- _Job_
Give the lines of the listing below, from the line containing "You are a computer-use agent. This" through the end of the listing, as a JSON list of strings with one string per line and blank lines left out. Leave the pictures out of the answer.

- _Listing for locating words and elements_
========

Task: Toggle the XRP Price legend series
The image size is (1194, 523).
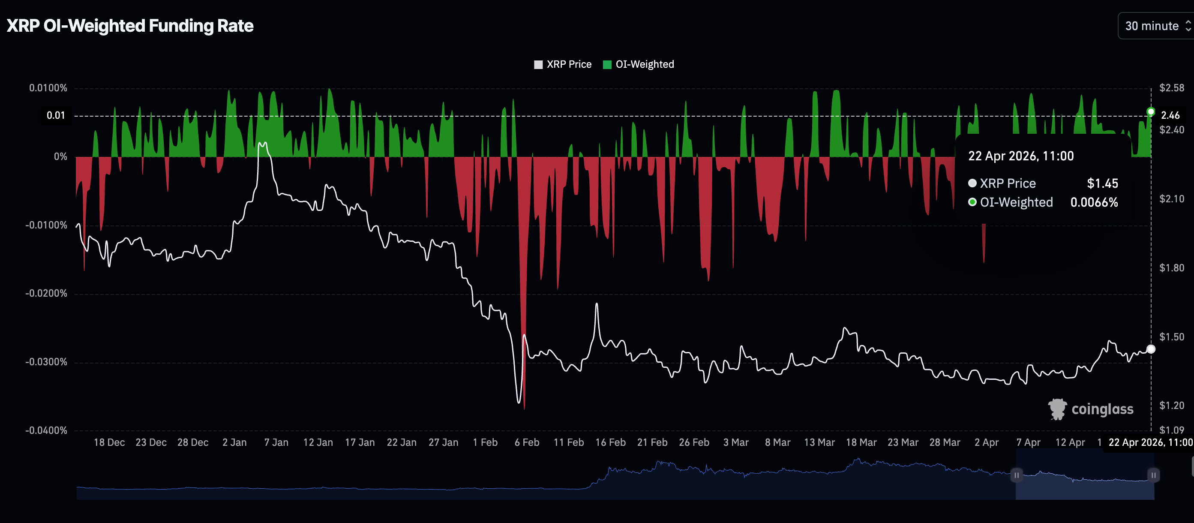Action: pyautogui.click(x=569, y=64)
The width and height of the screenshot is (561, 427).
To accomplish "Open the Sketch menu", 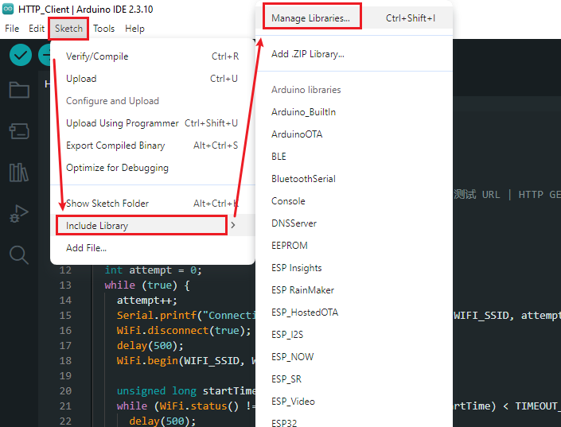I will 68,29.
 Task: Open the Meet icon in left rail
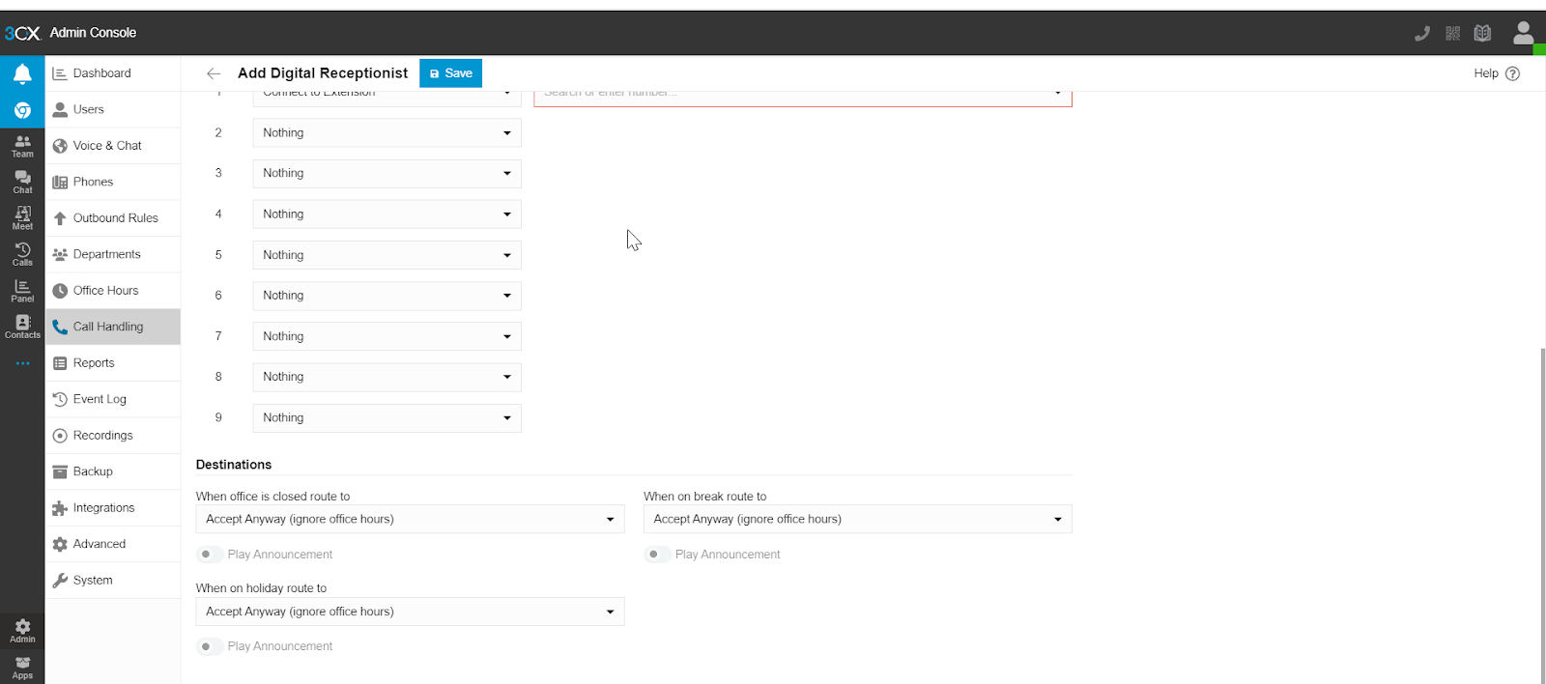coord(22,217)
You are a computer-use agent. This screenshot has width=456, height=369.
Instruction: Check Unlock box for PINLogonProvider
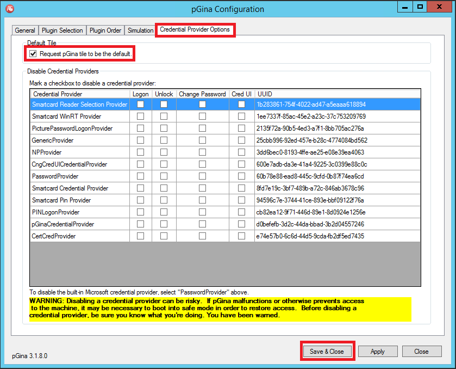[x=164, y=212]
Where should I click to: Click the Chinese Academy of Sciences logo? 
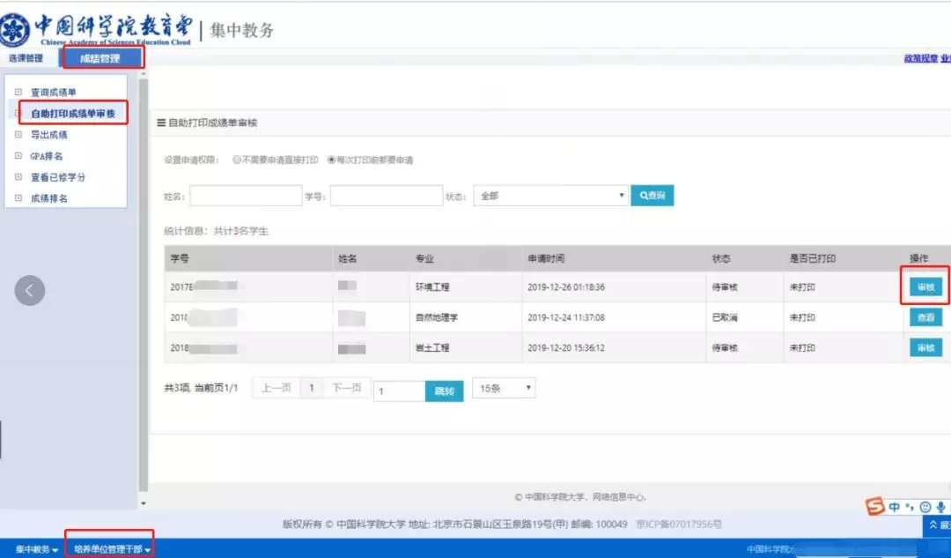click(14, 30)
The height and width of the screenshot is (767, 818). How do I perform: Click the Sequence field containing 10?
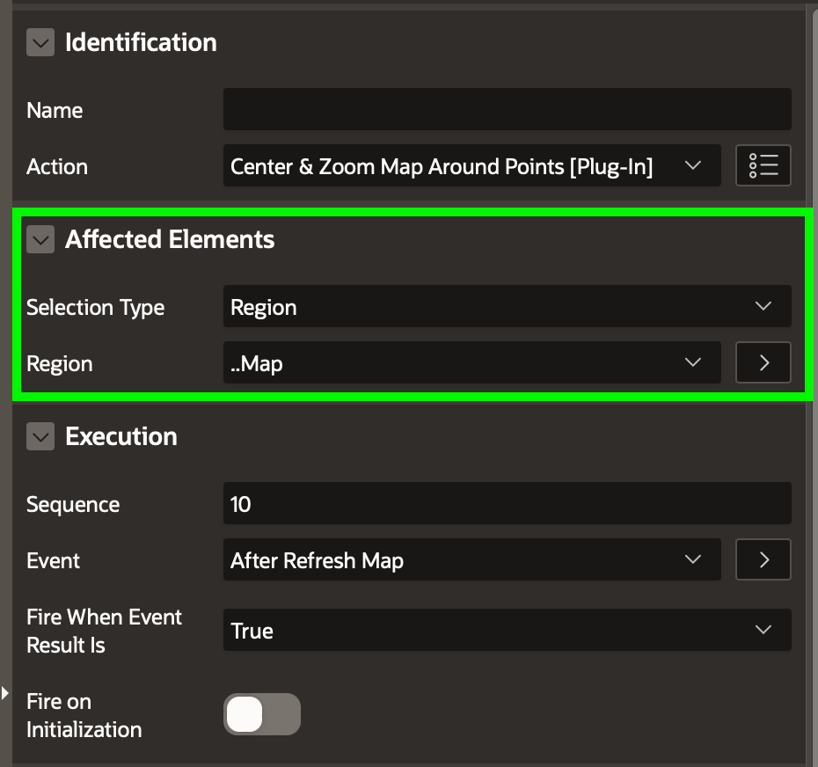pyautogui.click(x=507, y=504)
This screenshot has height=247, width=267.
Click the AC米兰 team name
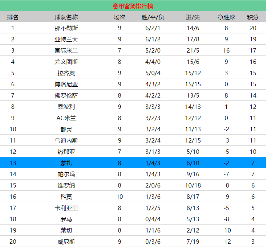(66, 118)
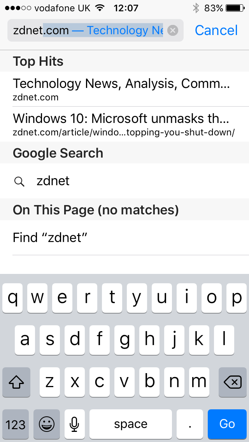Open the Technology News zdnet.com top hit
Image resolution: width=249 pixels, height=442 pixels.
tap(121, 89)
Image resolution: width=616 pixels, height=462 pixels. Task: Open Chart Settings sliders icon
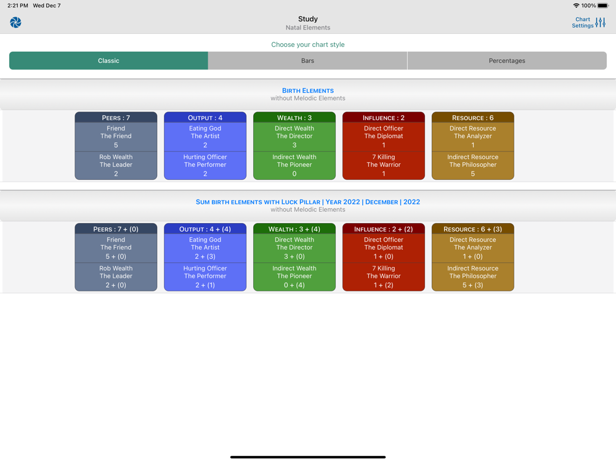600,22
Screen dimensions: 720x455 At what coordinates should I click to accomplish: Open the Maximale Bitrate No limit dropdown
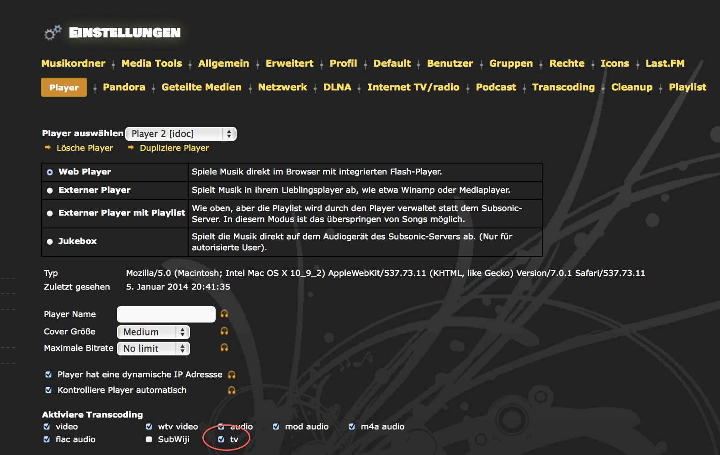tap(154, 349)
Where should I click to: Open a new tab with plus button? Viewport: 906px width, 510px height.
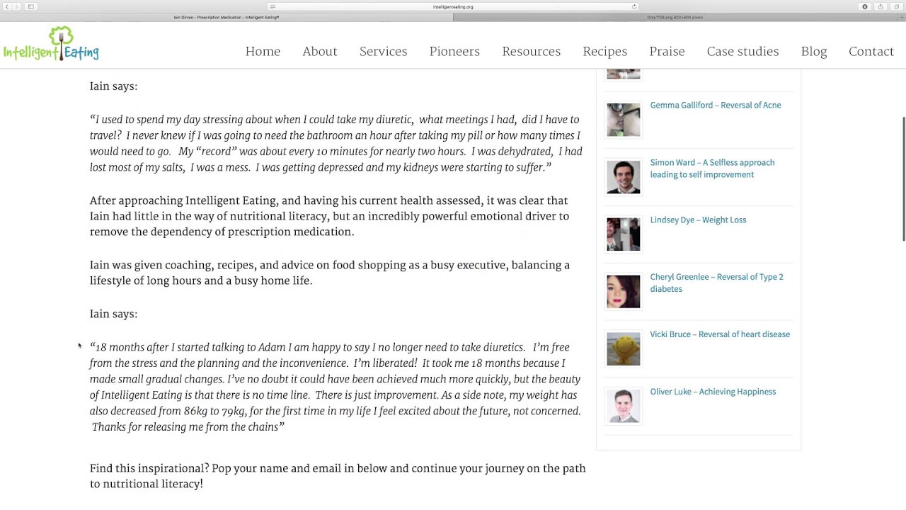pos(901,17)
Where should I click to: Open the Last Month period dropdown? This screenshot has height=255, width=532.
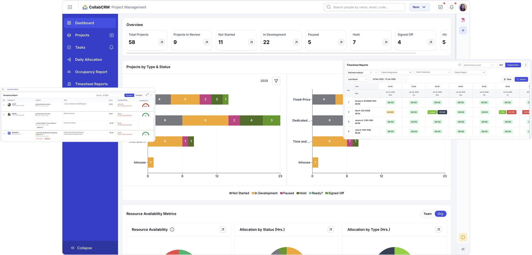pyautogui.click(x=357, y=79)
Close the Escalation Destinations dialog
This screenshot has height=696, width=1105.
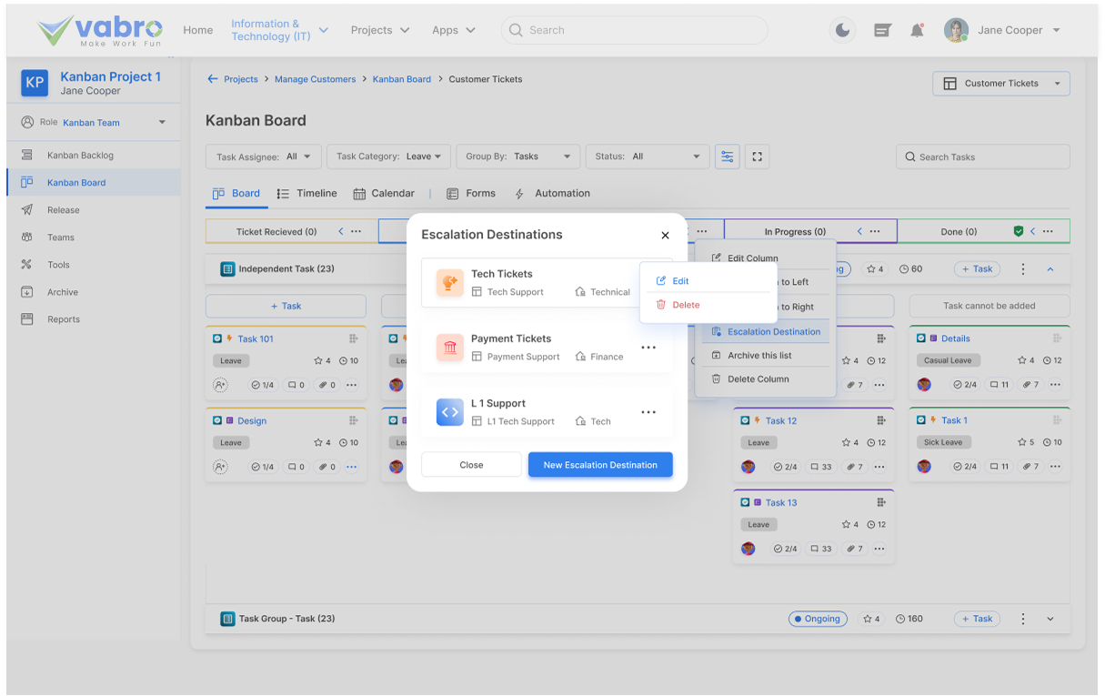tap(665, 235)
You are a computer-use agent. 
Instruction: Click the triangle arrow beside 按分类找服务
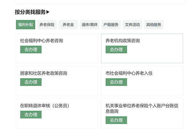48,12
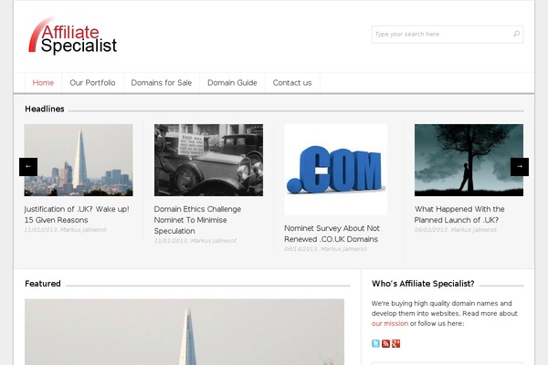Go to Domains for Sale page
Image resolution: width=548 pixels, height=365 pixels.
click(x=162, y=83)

========

- _Answer to this problem_
[
  "You are a computer-use agent. This screenshot has width=456, height=369.",
  "Instruction: Check Unlock box for PINLogonProvider",
  "[x=164, y=212]",
  "Where should I click to: Click the Chinese Academy of Sciences logo? ",
  "click(14, 30)",
  "The height and width of the screenshot is (767, 818). How do I perform: Click the Sequence field containing 10?",
  "pyautogui.click(x=507, y=504)",
  "This screenshot has height=247, width=267.",
  "Click the AC米兰 team name",
  "(66, 118)",
  "Open the Technology News zdnet.com top hit",
  "Image resolution: width=249 pixels, height=442 pixels.",
  "tap(121, 89)",
  "Image resolution: width=616 pixels, height=462 pixels. Task: Open Chart Settings sliders icon",
  "600,22",
  "Screen dimensions: 720x455 At what coordinates should I click to accomplish: Open the Maximale Bitrate No limit dropdown",
  "tap(154, 349)",
  "Where should I click to: Open a new tab with plus button? Viewport: 906px width, 510px height.",
  "pos(901,17)",
  "Where should I click to: Open the Last Month period dropdown? This screenshot has height=255, width=532.",
  "pyautogui.click(x=357, y=79)",
  "Close the Escalation Destinations dialog",
  "This screenshot has height=696, width=1105.",
  "tap(665, 235)",
  "You are a computer-use agent. ",
  "Instruction: Click the triangle arrow beside 按分类找服务",
  "48,12",
  "Go to Domains for Sale page",
  "Image resolution: width=548 pixels, height=365 pixels.",
  "click(x=162, y=83)"
]